Copy, exactly and without additions, every line in the records below from the one holding "Logi sisse (141, 6)" through the one holding "Immobilien (12, 2271)", both ends included.

- Source data:

======

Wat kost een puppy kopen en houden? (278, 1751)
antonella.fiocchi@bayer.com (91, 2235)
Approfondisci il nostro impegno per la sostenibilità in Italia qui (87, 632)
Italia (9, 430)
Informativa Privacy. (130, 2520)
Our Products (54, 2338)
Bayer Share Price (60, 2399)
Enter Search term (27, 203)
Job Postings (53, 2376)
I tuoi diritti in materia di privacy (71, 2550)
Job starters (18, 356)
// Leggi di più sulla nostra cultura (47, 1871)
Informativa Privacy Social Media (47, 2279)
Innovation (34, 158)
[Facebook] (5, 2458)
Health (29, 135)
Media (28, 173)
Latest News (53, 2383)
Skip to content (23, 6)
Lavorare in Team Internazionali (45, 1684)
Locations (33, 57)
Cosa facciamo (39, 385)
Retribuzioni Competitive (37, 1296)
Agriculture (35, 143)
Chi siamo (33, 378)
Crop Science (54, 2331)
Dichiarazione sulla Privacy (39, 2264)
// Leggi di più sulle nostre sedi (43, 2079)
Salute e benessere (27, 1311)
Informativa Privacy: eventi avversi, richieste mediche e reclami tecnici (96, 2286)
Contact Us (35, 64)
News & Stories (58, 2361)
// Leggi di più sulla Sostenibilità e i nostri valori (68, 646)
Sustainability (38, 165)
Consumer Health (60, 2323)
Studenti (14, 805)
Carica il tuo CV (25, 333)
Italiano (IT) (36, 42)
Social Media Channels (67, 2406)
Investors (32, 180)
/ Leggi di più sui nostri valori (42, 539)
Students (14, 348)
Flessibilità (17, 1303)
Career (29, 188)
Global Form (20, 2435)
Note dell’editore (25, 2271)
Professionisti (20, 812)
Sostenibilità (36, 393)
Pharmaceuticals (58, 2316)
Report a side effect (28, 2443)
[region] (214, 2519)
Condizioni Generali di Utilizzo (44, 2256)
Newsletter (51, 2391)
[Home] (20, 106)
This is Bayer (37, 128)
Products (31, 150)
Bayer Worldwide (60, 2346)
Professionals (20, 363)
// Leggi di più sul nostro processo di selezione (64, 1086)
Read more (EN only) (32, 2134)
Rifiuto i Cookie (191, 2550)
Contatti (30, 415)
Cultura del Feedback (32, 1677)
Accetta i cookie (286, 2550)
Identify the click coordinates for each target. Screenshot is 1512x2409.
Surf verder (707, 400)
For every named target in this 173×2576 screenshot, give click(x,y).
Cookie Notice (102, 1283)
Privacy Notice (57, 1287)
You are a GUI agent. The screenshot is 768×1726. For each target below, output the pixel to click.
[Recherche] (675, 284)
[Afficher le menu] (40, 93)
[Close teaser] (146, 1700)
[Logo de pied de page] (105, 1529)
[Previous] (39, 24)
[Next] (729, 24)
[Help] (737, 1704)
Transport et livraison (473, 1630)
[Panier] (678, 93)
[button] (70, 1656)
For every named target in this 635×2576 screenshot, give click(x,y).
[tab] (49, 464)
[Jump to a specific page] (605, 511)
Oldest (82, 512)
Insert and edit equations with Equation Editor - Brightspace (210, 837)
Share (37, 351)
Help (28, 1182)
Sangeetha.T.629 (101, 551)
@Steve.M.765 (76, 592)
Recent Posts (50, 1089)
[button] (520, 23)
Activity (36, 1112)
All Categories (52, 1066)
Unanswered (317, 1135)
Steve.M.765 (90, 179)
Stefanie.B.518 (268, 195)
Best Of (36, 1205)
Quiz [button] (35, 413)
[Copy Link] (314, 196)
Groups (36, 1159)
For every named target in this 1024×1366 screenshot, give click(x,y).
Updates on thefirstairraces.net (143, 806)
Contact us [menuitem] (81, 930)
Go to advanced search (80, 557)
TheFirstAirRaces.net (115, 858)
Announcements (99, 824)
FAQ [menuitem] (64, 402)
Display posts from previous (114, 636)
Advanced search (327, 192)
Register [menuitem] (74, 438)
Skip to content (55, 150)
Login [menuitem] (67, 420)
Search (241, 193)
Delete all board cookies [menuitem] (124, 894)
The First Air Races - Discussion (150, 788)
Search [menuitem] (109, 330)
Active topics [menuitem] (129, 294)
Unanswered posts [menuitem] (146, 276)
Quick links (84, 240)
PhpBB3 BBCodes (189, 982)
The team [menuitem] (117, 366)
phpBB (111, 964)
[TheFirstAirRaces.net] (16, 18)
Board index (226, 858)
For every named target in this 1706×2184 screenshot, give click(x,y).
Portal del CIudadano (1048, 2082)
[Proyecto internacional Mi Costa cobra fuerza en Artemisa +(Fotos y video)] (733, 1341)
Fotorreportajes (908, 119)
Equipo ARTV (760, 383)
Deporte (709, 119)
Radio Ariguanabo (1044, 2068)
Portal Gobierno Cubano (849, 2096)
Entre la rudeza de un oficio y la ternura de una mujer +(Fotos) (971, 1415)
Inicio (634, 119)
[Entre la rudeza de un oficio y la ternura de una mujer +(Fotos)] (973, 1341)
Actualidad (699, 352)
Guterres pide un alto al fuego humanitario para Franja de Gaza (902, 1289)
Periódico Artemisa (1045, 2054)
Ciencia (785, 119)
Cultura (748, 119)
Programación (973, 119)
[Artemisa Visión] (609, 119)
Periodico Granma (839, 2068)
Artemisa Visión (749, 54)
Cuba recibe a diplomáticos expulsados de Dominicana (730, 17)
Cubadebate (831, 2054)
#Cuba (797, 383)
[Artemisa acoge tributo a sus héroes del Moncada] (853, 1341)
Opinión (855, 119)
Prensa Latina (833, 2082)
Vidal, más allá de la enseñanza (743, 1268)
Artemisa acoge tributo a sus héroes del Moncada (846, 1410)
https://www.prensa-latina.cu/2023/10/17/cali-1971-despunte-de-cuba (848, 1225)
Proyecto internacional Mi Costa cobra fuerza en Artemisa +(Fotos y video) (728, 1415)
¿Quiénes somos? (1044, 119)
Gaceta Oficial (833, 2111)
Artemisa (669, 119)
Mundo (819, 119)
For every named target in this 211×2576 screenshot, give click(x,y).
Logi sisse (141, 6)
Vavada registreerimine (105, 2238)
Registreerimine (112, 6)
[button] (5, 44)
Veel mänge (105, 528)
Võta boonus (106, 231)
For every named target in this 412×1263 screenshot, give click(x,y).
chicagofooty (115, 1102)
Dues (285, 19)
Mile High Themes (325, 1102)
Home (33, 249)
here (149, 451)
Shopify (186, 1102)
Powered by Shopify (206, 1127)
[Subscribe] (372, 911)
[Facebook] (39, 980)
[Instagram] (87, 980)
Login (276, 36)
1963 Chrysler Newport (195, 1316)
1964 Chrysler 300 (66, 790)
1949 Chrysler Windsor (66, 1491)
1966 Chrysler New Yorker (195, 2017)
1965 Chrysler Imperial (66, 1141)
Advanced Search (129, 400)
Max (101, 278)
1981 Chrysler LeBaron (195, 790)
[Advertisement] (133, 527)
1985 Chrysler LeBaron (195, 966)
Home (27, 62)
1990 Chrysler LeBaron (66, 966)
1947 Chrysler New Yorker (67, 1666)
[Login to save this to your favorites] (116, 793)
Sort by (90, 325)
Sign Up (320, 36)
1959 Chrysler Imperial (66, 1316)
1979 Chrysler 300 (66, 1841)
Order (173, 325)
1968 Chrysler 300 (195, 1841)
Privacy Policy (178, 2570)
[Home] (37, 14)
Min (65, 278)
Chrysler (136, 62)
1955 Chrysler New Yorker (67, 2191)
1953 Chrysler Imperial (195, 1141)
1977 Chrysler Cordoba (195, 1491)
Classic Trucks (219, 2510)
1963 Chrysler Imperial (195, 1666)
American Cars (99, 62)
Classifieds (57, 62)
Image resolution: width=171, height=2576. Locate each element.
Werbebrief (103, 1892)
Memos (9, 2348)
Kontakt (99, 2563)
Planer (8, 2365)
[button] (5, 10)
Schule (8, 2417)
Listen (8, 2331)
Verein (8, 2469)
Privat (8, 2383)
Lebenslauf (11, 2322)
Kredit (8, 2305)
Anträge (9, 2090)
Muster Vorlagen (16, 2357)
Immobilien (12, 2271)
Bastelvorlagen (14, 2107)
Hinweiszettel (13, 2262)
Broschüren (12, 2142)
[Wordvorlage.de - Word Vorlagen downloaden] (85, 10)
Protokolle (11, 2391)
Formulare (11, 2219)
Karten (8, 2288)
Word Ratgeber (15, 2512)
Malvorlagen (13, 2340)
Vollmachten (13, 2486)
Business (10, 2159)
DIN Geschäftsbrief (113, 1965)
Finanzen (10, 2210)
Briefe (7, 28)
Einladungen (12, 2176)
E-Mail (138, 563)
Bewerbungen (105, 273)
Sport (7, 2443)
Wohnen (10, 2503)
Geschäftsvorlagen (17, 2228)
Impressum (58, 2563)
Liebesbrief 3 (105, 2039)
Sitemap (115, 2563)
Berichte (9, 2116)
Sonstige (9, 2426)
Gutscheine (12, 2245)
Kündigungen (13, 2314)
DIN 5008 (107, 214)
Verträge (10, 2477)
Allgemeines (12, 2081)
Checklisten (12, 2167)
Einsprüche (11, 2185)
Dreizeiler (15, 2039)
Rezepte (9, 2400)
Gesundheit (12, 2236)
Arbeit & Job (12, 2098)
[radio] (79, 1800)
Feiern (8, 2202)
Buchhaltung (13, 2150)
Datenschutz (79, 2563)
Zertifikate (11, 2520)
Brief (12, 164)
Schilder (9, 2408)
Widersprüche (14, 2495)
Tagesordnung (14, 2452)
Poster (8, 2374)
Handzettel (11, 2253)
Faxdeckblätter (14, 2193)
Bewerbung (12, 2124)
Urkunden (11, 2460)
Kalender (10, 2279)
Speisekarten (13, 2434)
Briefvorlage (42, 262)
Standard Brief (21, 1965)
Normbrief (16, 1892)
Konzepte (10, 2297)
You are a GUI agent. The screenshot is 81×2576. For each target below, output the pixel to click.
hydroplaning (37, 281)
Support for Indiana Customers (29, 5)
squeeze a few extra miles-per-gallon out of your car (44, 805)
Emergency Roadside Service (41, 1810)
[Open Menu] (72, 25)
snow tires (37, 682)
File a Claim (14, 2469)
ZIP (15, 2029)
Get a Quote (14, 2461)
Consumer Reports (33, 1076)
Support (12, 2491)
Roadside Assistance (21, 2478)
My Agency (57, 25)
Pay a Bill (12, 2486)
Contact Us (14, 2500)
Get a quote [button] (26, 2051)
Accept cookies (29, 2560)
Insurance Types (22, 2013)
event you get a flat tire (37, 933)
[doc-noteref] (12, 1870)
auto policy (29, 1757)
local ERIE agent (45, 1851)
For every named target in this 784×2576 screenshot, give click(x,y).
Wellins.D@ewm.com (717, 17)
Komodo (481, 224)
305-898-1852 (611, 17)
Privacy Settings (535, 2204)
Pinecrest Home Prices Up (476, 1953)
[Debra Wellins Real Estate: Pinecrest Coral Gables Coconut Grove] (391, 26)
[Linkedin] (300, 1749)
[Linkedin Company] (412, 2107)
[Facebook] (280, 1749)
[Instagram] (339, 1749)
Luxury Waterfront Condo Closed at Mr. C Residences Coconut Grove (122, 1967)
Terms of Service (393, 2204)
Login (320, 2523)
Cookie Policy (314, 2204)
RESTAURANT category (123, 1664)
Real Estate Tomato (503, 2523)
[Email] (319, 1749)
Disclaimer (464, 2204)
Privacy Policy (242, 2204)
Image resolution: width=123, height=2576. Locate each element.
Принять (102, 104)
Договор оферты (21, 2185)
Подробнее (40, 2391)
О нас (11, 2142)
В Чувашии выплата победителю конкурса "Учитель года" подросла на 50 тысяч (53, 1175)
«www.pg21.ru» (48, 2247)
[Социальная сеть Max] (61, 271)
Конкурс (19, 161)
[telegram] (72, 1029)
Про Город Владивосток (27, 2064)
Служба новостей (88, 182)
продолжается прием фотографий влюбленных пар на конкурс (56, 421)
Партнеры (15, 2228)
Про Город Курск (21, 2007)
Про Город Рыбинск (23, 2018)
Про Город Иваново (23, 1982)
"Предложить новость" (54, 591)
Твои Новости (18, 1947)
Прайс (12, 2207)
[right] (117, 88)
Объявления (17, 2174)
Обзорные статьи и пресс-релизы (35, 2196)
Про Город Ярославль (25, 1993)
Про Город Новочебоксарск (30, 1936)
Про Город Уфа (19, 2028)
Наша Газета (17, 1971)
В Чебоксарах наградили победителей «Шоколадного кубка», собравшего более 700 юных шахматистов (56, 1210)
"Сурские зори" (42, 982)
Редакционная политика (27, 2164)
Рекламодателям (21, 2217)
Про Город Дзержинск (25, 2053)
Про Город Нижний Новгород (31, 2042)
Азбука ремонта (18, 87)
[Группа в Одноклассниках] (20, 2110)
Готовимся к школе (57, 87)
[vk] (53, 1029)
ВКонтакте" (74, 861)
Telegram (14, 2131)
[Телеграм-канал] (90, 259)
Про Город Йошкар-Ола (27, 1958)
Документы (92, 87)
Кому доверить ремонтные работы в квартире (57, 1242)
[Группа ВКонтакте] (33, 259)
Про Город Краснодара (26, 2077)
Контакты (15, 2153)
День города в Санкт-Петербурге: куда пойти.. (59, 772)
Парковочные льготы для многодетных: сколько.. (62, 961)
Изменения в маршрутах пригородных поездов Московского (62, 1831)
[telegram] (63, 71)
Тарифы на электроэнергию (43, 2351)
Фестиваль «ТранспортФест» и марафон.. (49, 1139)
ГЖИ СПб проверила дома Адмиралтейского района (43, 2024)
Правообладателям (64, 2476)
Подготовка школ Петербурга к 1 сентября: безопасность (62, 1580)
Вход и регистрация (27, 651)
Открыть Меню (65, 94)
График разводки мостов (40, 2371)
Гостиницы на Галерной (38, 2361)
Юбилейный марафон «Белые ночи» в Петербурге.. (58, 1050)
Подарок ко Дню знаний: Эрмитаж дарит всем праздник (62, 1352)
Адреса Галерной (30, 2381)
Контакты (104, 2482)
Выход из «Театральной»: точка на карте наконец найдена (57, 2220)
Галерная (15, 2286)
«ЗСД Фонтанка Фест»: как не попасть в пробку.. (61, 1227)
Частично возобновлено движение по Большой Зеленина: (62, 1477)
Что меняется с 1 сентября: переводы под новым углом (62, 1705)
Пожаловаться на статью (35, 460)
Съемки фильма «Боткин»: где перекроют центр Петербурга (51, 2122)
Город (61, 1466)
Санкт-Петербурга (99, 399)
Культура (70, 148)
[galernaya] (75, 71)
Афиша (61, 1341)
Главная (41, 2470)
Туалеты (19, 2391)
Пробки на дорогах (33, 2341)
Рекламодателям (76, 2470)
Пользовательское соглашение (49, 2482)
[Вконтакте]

======

- Result of this task:
Logi sisse (141, 6)
Vavada registreerimine (105, 2238)
Registreerimine (112, 6)
[button] (5, 44)
Veel mänge (105, 528)
Võta boonus (106, 231)
For every named target in this 412×1263 screenshot, give click(x,y).
chicagofooty (115, 1102)
Dues (285, 19)
Mile High Themes (325, 1102)
Home (33, 249)
here (149, 451)
Shopify (186, 1102)
Powered by Shopify (206, 1127)
[Subscribe] (372, 911)
[Facebook] (39, 980)
[Instagram] (87, 980)
Login (276, 36)
1963 Chrysler Newport (195, 1316)
1964 Chrysler 300 (66, 790)
1949 Chrysler Windsor (66, 1491)
1966 Chrysler New Yorker (195, 2017)
1965 Chrysler Imperial (66, 1141)
Advanced Search (129, 400)
Max (101, 278)
1981 Chrysler LeBaron (195, 790)
[Advertisement] (133, 527)
1985 Chrysler LeBaron (195, 966)
Home (27, 62)
1990 Chrysler LeBaron (66, 966)
1947 Chrysler New Yorker (67, 1666)
[Login to save this to your favorites] (116, 793)
Sort by (90, 325)
Sign Up (320, 36)
1959 Chrysler Imperial (66, 1316)
1979 Chrysler 300 (66, 1841)
Order (173, 325)
1968 Chrysler 300 (195, 1841)
Privacy Policy (178, 2570)
[Home] (37, 14)
Min (65, 278)
Chrysler (136, 62)
1955 Chrysler New Yorker (67, 2191)
1953 Chrysler Imperial (195, 1141)
1977 Chrysler Cordoba (195, 1491)
Classic Trucks (219, 2510)
1963 Chrysler Imperial (195, 1666)
American Cars (99, 62)
Classifieds (57, 62)
Image resolution: width=171, height=2576. Locate each element.
Werbebrief (103, 1892)
Memos (9, 2348)
Kontakt (99, 2563)
Planer (8, 2365)
[button] (5, 10)
Schule (8, 2417)
Listen (8, 2331)
Verein (8, 2469)
Privat (8, 2383)
Lebenslauf (11, 2322)
Kredit (8, 2305)
Anträge (9, 2090)
Muster Vorlagen (16, 2357)
Immobilien (12, 2271)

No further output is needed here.